黄氏:これは私たちの会社の理念であり、私はそれが賢明であると考えています。私たちは、「必要なことだけを行い、できる限り最小限に抑える」べきです。つまり、私たちがコンピューティング・プラットフォームを構築するという仕事において、私たちがやらないなら、誰もやらないと私は本気で信じています。私たちが冒すリスクを誰も冒さず、私たちがNVLinkをこのように構築せず、ソフトウェアスタック全体をこのように構築せず、エコシステムをこのように構築せず、20年間CUDAを投資し、その大部分の期間で赤字を出さなかったとしたら、誰もそれをやらないでしょう。
私たちが特定分野向けのすべてのCUDA-Xライブラリを作成しなければ、15年前から始まった特定分野向けライブラリの開発も行われなかったでしょう。なぜなら、光線追跡、画像生成、初期のAI作業、これらのモデル、データ処理、構造化データ処理、ベクトルデータ処理など、特定分野向けライブラリを作成しないと、誰も作らないと私は完全に信じているからです。cuLithoという計算リソグラフィ向けのライブラリを作成したのも、私たちです。もし私たちが作らなければ、誰も作らないでしょう。したがって、アクセラレーテッド・コンピューティングが今日のような進歩を遂げたのは、私たちがこうしたことをしたからです。
したがって、私たちはこのことをすべきであり、全身全霊をかけて全力で取り組むべきです。しかし、世界には多くのクラウドがあります。もし私がやらないとしても、誰かがやるでしょう。したがって、「必要なことだけを行い、できる限り最小限に抑える」という理念を貫き、それは私たちの会社の日々の業務に反映されています。
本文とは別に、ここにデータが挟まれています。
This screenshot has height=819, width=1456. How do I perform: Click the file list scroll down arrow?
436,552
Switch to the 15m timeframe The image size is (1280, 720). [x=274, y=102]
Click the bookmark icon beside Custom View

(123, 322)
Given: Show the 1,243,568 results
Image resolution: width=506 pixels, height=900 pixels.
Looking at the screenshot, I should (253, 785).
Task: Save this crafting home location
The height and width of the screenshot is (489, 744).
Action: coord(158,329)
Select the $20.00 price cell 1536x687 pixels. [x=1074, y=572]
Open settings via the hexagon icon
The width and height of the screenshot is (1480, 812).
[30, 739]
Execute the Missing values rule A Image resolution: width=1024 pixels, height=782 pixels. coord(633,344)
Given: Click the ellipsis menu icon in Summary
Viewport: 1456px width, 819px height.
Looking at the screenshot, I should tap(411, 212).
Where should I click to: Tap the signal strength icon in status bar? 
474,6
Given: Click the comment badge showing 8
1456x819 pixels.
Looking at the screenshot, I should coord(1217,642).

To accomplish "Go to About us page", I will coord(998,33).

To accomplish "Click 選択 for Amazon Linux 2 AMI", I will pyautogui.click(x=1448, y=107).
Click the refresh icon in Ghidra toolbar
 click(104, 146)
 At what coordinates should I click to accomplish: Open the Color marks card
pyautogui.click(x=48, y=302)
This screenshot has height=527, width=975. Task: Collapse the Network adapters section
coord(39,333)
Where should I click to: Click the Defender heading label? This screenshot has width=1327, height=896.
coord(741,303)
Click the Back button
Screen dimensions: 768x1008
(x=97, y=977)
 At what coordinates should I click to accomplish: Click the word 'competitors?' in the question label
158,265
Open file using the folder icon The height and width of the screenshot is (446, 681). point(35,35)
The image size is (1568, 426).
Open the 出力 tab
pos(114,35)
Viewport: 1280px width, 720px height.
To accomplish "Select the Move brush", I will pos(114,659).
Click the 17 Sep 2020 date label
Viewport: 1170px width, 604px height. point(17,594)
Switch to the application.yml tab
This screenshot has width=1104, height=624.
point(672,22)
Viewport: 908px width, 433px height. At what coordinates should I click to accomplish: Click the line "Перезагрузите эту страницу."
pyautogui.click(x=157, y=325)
私が行うすべてのことは、この視点から見ています。
クラウドに関して言えば、もし私たちがCoreWeaveの存在を支援しなければ、これらの新しいクラウド、これらのAIクラウドは存在しません。私たちがCoreWeaveを支援しなければ、彼らは存在しません。Nscaleを支援しなければ、彼らは今日のような成果を上げられません。Nebiusを支援しなければ、彼らも今日のような存在にはなりません。今、彼らは非常に優れた成果を上げています。
これは一種のビジネスモデルです。私たちは、必要なことだけを行い、できる限り最小限に抑えるべきです。したがって、私はエコシステムに投資しています。なぜなら、私のエコシステムが繁栄することを望んでいるからです。私は、このアーキテクチャ、AIが可能な限り多くの業界、可能な限り多くの国に浸透し、地球上のすべてのものがAIの上に構築され、そしてアメリカの技術スタックの上に構築されることを望んでいます。このビジョンこそが、私たちが追求しているものです。